Os Cabaret Voltaire (de Sheffield) assinalaram ali primeiros passos exploratórios. Também pioneiros, os Human League acrescentaram à sua demanda o desafio de uma visão pop, que começou por se manifestar em primeiros singles, como Beling Boiled (1978) ou, mais ainda, no menos sombrio Empire State Human (1979), não perdendo o gosto pelo desafio das formas, como mostraram no EP The Dignity of Labour (1979). Co-produzido pela própria banda, juntamente com Colin Thurston (que um ano depois estaria a trabalhar com os Duran Duran) Reproduction (1979), o álbum de estreia, procurava juntar esses dois mundos. Passou longe das atenções, mas definiu caminhos que o grupo aperfeiçoou no disco seguinte. Criado na companhia de Richard Mainwaring (que depois esteve com os OMD em Architecture & Morality) o segundo álbum dos Human League não perde nem as atmosferas sombrias e industriais (made in Sheffield) nem o impulso exploratório na abordagem aos sons, mas mostra não só uma composição mais segura como, sobretudo, um maior domínio na arte de moldar as arestas. A visão pop levantada por Empire State Human expandia-se através de canções como Only After Dark (uma versão de um original de Mick Ronson) ou The Touchables (que já adivinham o passo seguinte, em Dare), ao mesmo tempo que o “rigor” maquinal mantém a arquitetura industrial de The Black Hit Of Space, Dreams Of Living ou A Crow and a Baby. E WXJL Tonight parece olhar até para o pós-Dare! Love Kills ensaia um olhar pop eletrónico sobre o fulgor habitual das canções rock. Toyota City e Gordon’s Gin (um original de Jeff Wayne) mantém firme o gosto pelo desenho de cenografias. E uma nova versão de Being Boiled mostra uma atenção mais vincada ao poder da batida e do ritmo, como que a preparar caminho para (pouco depois) chegar de forma mais assertiva às pistas de dança.

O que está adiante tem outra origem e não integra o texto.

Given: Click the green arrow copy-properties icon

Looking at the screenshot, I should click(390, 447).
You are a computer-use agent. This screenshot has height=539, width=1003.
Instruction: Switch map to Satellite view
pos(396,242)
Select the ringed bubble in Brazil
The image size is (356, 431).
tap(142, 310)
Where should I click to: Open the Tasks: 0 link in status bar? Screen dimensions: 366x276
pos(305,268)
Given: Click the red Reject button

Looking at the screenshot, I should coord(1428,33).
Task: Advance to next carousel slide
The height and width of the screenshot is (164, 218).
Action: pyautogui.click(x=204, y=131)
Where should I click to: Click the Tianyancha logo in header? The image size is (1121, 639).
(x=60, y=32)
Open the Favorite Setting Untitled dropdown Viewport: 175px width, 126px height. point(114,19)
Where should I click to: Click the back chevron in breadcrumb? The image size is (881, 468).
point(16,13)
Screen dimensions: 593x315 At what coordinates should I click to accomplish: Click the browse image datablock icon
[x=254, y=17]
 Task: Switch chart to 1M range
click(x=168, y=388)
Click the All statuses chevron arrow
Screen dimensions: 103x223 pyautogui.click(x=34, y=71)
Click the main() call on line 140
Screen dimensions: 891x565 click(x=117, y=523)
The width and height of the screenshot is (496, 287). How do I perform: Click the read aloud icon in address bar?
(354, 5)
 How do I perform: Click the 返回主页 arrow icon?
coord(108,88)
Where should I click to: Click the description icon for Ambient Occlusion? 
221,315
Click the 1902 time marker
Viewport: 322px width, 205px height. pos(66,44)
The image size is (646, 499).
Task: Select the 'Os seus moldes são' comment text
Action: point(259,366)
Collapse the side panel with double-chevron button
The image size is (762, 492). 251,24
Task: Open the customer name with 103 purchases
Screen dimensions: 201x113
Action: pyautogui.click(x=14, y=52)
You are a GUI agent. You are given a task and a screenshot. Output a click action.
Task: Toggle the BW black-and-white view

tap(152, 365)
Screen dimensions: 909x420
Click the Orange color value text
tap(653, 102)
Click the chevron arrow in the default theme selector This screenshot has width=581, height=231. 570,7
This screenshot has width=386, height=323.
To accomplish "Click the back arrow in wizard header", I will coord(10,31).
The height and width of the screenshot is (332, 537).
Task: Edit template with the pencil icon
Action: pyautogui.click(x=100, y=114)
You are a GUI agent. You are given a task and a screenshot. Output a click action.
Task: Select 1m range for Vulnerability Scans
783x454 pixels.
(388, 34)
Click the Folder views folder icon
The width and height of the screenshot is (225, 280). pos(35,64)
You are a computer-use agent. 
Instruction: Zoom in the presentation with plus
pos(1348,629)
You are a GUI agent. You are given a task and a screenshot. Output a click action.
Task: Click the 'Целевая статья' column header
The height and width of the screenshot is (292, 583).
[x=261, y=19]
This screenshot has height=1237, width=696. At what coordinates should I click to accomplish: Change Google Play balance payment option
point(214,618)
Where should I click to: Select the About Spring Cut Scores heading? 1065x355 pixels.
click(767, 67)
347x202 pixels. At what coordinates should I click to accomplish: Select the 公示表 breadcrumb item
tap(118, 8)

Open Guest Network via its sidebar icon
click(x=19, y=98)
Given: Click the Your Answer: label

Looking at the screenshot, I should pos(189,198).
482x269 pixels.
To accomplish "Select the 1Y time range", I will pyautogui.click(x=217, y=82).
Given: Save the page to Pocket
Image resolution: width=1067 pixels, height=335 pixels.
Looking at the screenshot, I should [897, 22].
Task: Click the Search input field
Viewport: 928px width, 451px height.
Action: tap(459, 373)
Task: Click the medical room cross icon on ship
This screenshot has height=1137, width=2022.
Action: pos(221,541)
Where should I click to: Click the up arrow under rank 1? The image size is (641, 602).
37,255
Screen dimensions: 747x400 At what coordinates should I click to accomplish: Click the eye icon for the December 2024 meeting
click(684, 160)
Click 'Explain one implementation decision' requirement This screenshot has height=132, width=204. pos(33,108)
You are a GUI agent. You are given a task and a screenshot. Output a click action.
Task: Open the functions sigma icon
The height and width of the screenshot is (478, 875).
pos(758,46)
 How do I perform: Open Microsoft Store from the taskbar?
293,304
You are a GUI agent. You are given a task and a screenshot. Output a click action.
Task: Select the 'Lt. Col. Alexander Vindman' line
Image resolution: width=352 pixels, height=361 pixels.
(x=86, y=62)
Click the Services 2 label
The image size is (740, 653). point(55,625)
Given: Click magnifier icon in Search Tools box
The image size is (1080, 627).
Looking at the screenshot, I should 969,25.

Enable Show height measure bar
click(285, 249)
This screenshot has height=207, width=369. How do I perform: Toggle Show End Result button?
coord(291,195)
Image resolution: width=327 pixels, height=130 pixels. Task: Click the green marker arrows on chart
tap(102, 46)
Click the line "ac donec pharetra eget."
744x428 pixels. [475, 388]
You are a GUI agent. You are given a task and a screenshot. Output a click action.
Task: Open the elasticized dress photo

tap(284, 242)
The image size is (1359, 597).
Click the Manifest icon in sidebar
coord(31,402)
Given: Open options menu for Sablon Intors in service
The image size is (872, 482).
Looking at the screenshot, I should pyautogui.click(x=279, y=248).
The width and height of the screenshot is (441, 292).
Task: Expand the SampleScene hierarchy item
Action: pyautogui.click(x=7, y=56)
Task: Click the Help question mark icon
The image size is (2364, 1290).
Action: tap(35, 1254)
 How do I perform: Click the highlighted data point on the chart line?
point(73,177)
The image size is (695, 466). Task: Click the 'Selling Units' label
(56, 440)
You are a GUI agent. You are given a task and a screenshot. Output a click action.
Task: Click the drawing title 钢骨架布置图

Podemos encarar Travelogue como um disco de transição entre uma etapa de postura de ensaio e experiência natural em qualquer esforço pioneiro e a força da afirmação de plena maturidade da canção pop eletrónica que, um ano depois, se afirmaria não só em Dare como também em Penthouse and Pavement, álbum de estreia dos Heaven 17, banda que nasce da separação que ocorre entre os Human League depois de editado este seu segundo álbum. Mas mesmo sendo um disco que indicia transições, Travelogue merece ser apontado, mesmo antes desses dois álbuns de 1981 dos Human League e Heaven 17, como um disco a incluir entre a lista de referências da primeira geração de grandes álbuns da história da pop eletrónica.